# Aim of the exercise
Among the lines below, restate word for word only those from the line with "Task: Click the 化学元素周期表 title text" through the line with "Image resolution: width=1270", with both end lines kept.

# Supplied information
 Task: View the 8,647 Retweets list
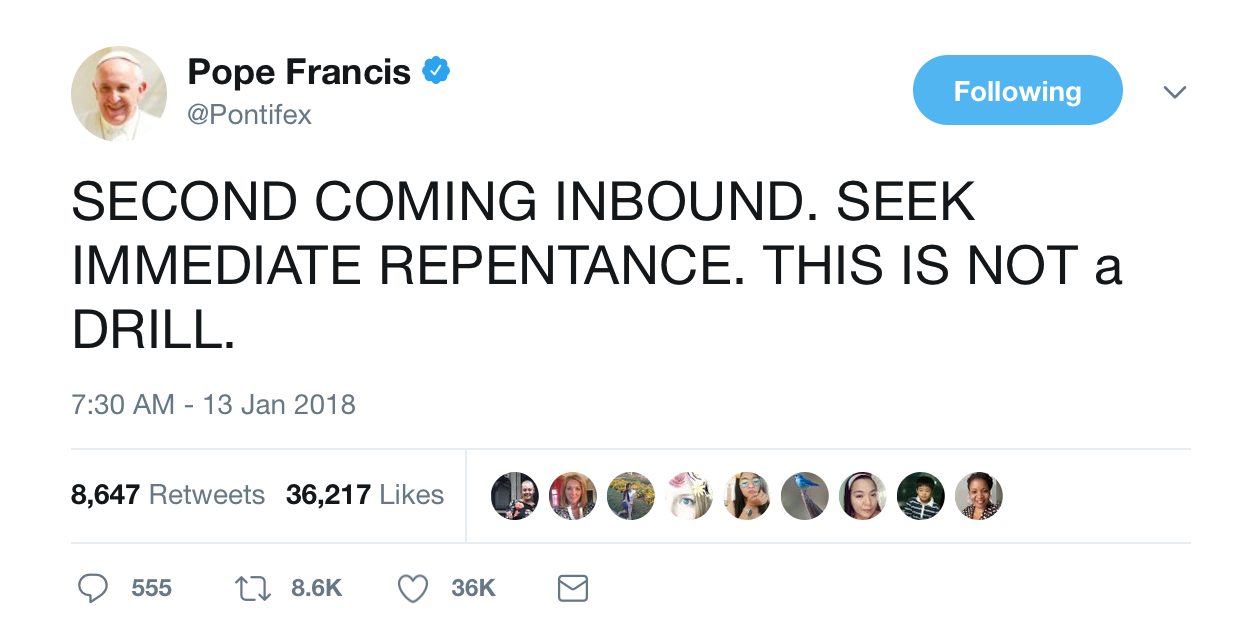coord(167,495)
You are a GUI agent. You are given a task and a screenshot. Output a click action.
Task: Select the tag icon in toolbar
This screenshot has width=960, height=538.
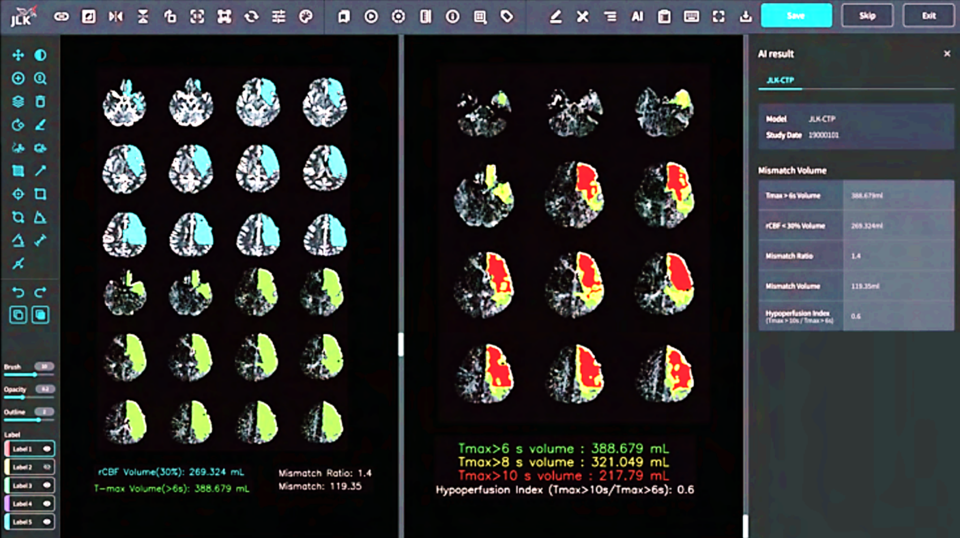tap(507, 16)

--

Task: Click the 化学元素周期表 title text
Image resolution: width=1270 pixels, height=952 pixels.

# Response to this exercise
Task: Click the 化学元素周期表 title text
Image resolution: width=1270 pixels, height=952 pixels.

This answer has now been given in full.